The Sunday Times - Money Comment 29/11/09
Posted by Jill Kerby on November 29 2009 @ 12:49
One of Marianne Finucane’s guests on her radio programme last weekend was a civil servant who made an interesting point about why there is such a sense of grievance on the part of public servants about the 7% gross pension levy that was imposed on them this year: in his own case, his 13% gross salary contribution into his pension is now “greater than the size of my mortgage”. Others will substitute ‘child care’ for mortgage.
He made point that private sector workers know all too well - that private pensions are very expensive, not to mention risky, which is why only about 50% actually have one.
So here’s a suggestion that might help get us over the great pension levy hump: allow civil and public sector workers an opt-out clause if they feel that the burden of a 13% pension contribution for a guaranteed, 50% final salary defined benefit pension at retirement is too high.
Those workers who cannot afford a pension and a mortgage or child-care during the high spending years when their families are young, should be allowed to join at a later age when their incomes are not under such pressure.
I thought Ryanair boss, Michael O’Leary’s recent suggestion that public sector pensions should be immediately converted into defined contribution ones rather than defined benefit (which include hugely valuable service and salary guarantees) was also interesting, but of course this could only happen for future contributions.
The current total public sector pension liability going stands at €100 billion and all benefits are paid out the current tax take – that is, the Pay As You Go system. This means that aside from what’s left in the National Pension Reserve Fund - €16 billion? €18 billion? – there is no other pool of cash under investment to pay this massive commitment.
I’ve been undergoing a major review of my own pension that is, thankfully, nearly over.
I know exactly how that civil servant on Marian Finucane’s show feels: pensions are bloody expensive, especially when you’re funding them entirely on your own, as I have since 1987. And if you want one that’s going to deliver a comfortable retirement for yourself and your spouse, you have to forego quite a lot of spending – on big mortgages, holiday homes and lovely, new cars and furniture.
It’s been a sacrifice I’ve been willing to make – I don’t want to be old and poor, not in this country - but my commitment has certainly been shaken by the hammering my funds have taken this past year.

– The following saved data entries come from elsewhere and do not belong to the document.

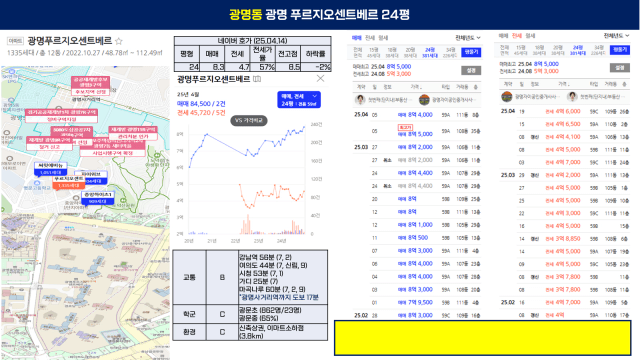This screenshot has height=360, width=640.
Task: Click the yellow highlighted box
Action: pyautogui.click(x=483, y=338)
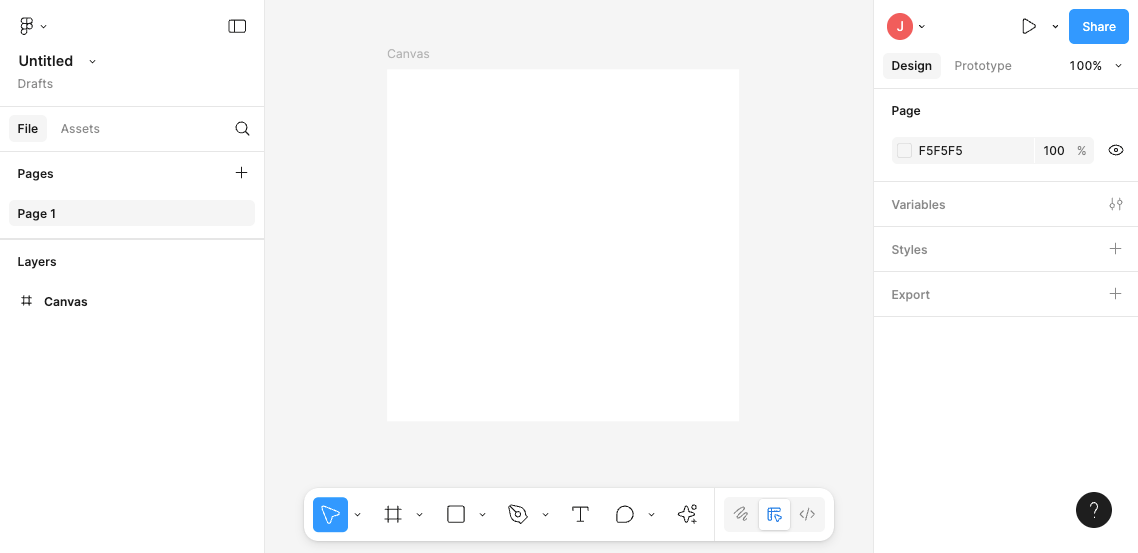Click the Share button
Viewport: 1138px width, 553px height.
point(1098,27)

As the national debt soars just to meet the state payroll and unemployment benefits, everyone who is struggling to meet their day-to-day expenses, whether they work in the public or private sector should have the right to choose whether they can afford to make pension contributions.
But only if they’re clear – like the rest of us are - about what it means if they opt not to.
I too oppose cuts to the child benefit payment in next month’s Budget.
Except, unlike all the women’s and child advocacy groups that have come together to lobby the Minister for Finance, I think the entire €2.5 billion boondoggle should be abolished, to be replaced with a means-tested payment to those parents and children living in poverty, on unemployment benefit and very low incomes to ensure none of these children go hungry, naked, without shelter or an education.
Where the lobbyists and I digress is that I think this country is bust and they don’t. We are in the early days of an economic depression, and only for the financial IV tube that the European Central Bank has rigged up for us, we’d be queuing behind Iceland and Latvia at the IMF court of bankruptcy.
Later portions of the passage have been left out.